To do: From the line with "Click the search" to the final line of the data below, please write out every line exactly, with no pictures.

Input records:
☆ ☆ ☆ ☆ ☆

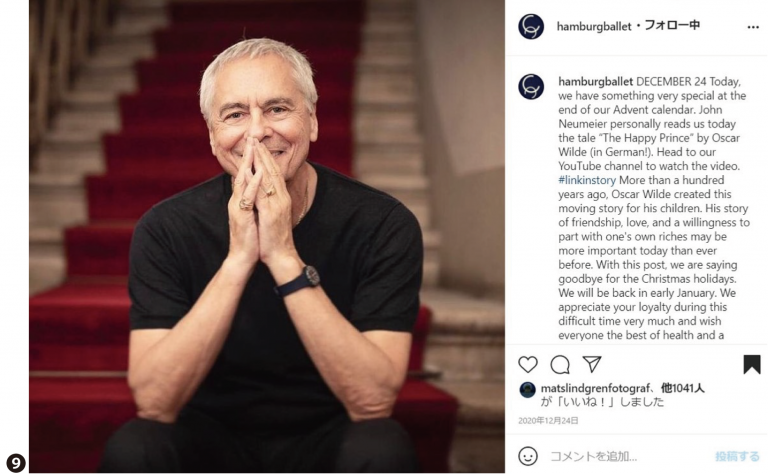Click the 2020年12月24日 post date
This screenshot has height=474, width=768.
pos(548,421)
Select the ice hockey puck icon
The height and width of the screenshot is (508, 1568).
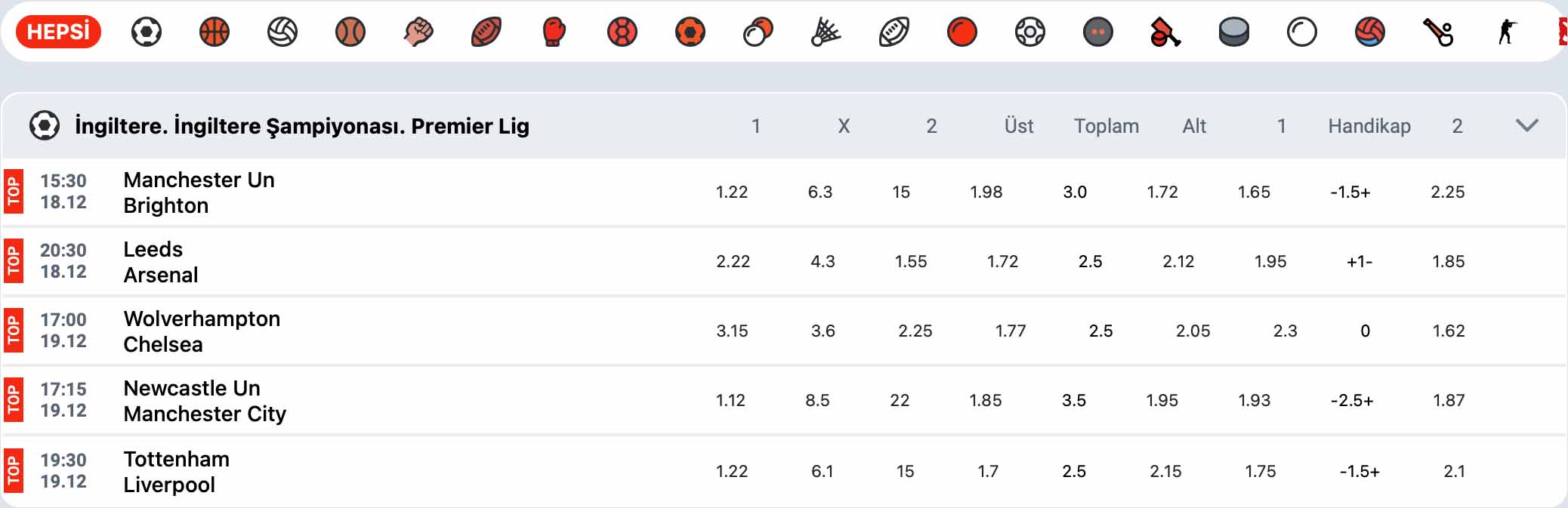tap(1234, 32)
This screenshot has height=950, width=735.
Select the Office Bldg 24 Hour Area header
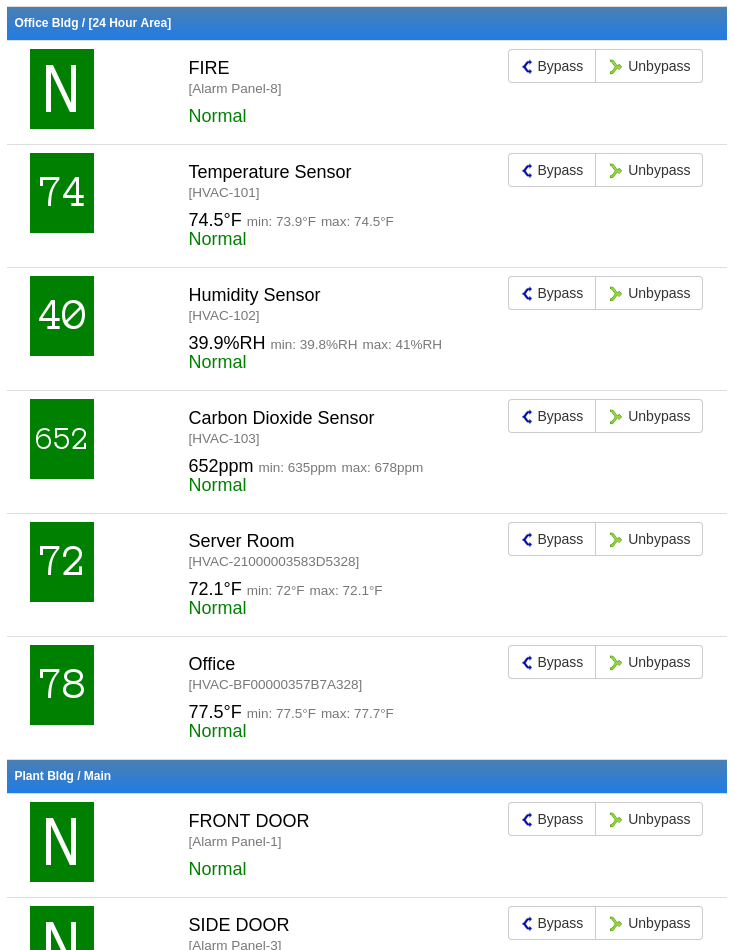click(93, 23)
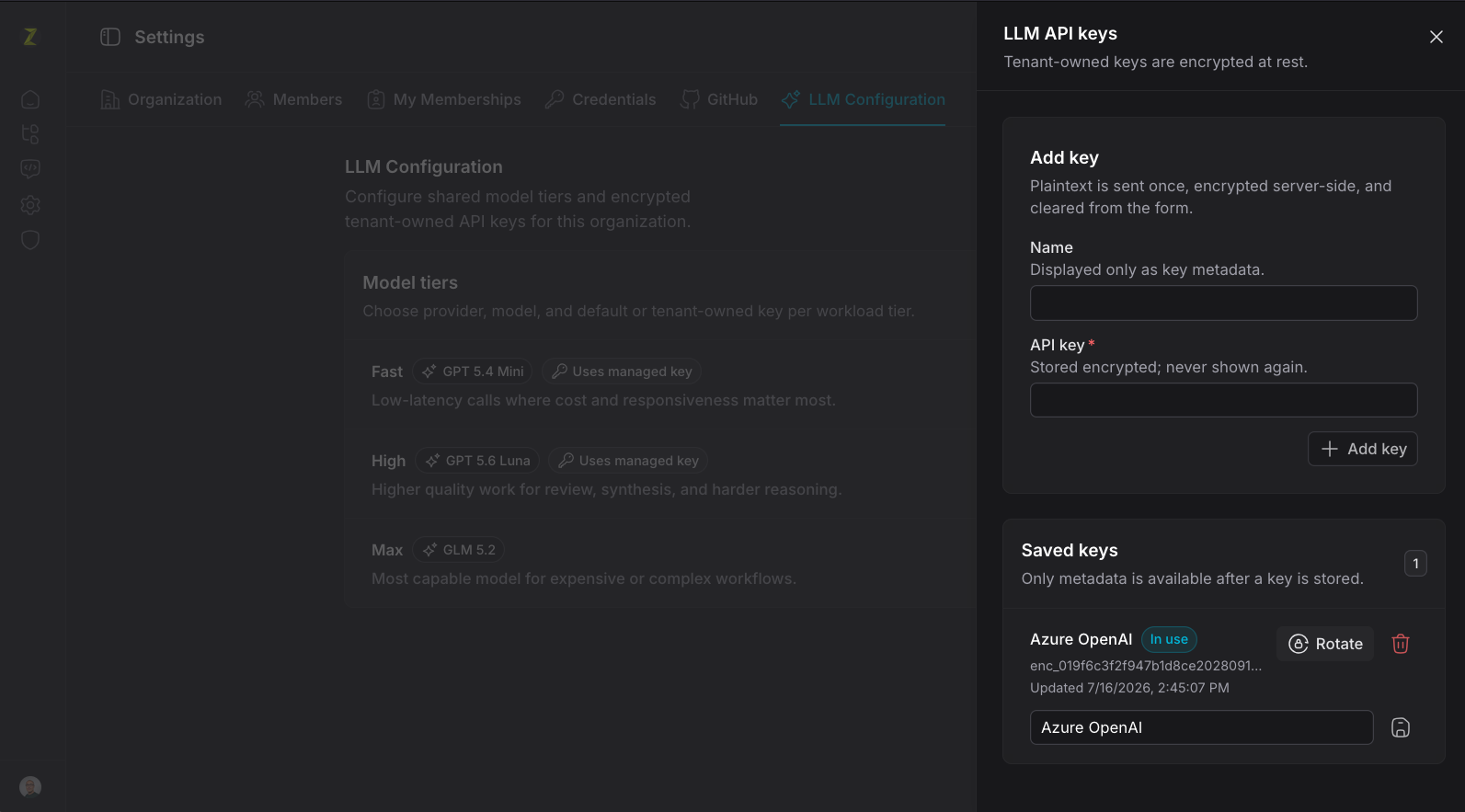
Task: Select the GPT 5.4 Mini model chip
Action: [473, 372]
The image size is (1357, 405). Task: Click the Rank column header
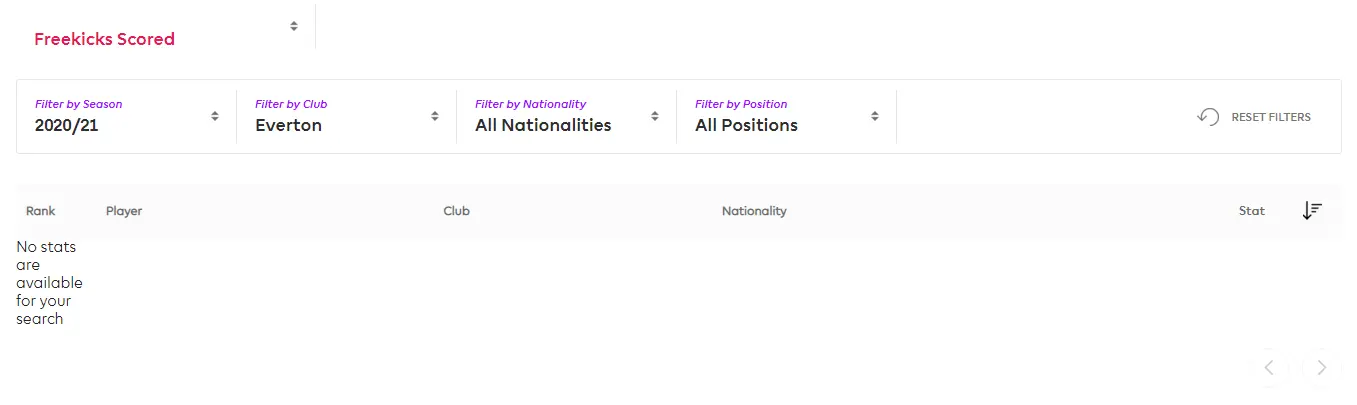(41, 211)
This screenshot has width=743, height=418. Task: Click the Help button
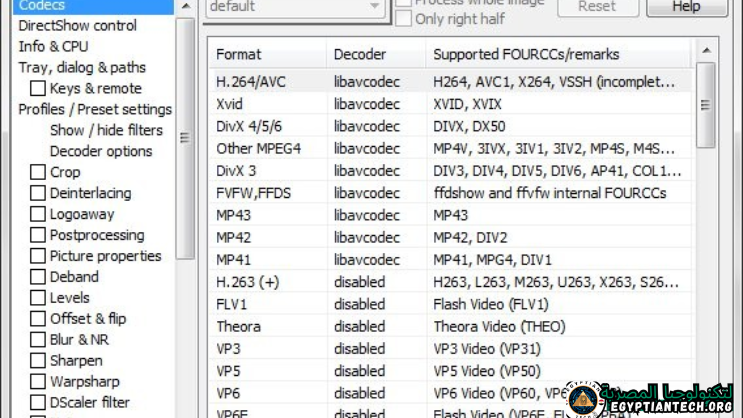coord(686,7)
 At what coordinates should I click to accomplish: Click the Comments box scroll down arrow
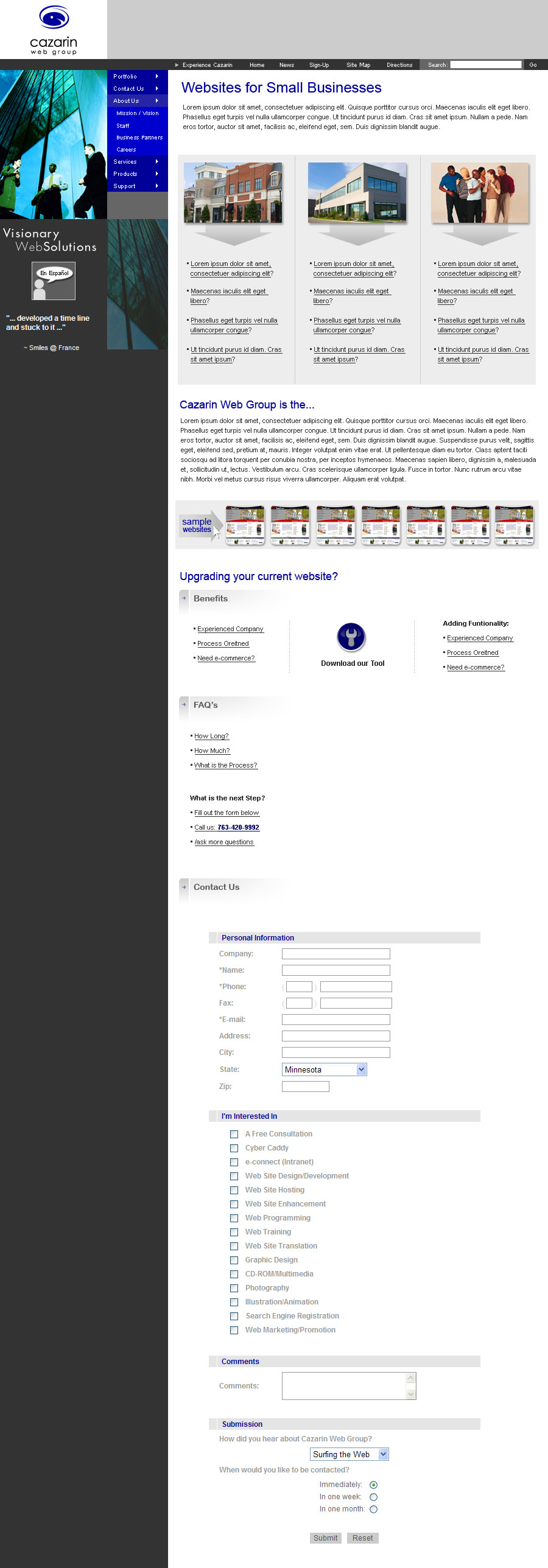pos(411,1393)
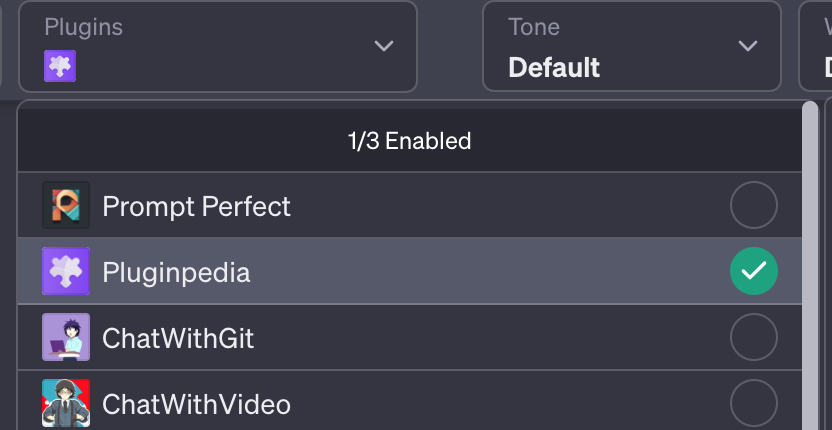Click the purple Pluginpedia icon in the list
The width and height of the screenshot is (832, 430).
[x=66, y=271]
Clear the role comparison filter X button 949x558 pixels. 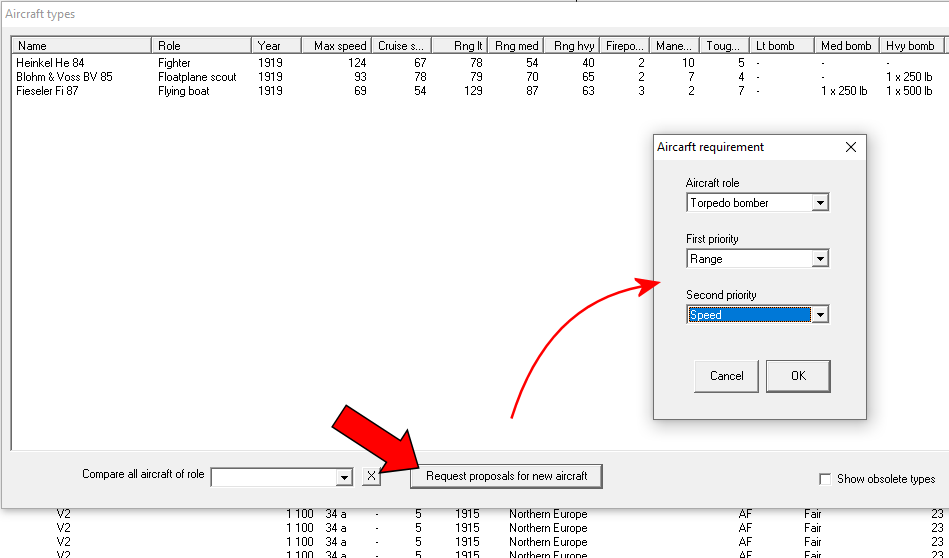click(371, 476)
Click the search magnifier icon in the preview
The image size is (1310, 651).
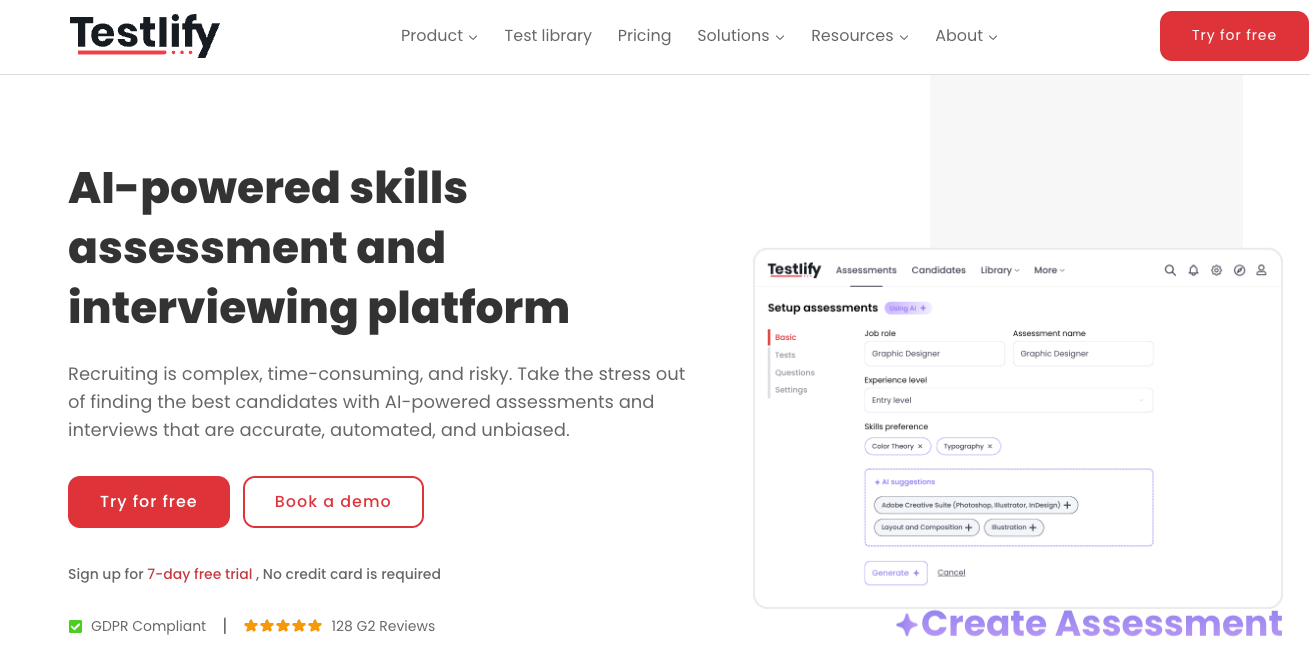tap(1170, 270)

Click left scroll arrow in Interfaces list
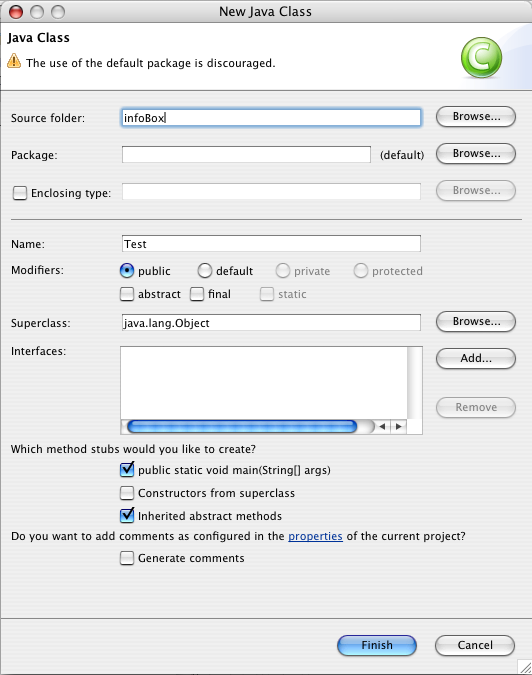382,427
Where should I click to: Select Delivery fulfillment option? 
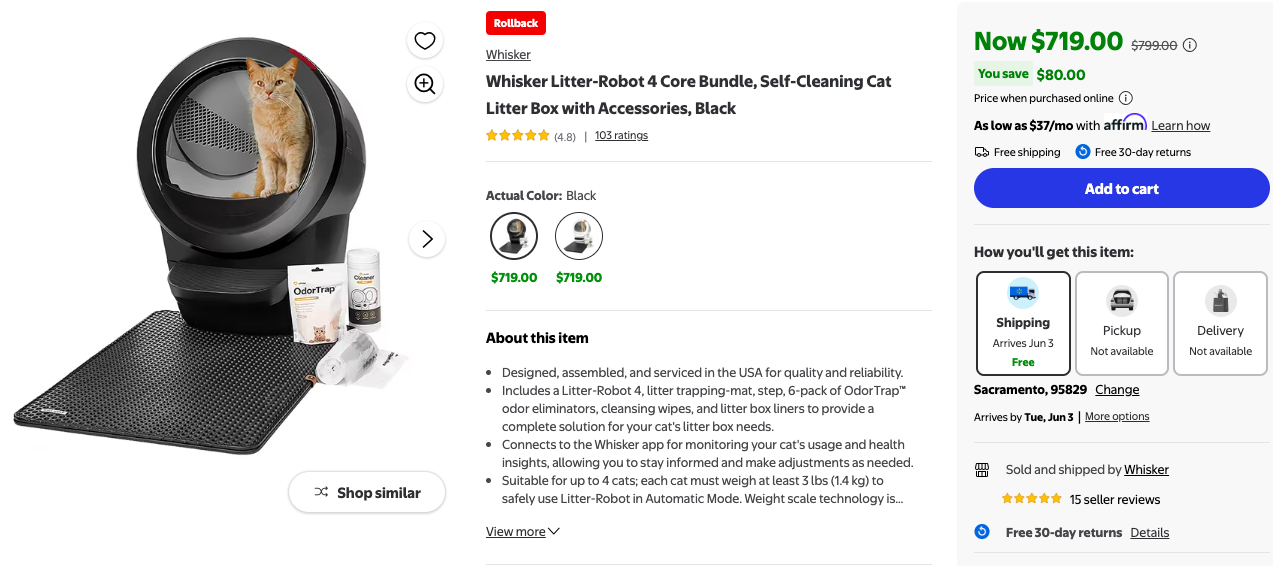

☆ ☆ ☆ ☆ ☆

Answer box:
Click the search magnifier icon in the preview
The image size is (1310, 651).
tap(1170, 270)

Click left scroll arrow in Interfaces list
382,427
Where should I click to: Select Delivery fulfillment option? 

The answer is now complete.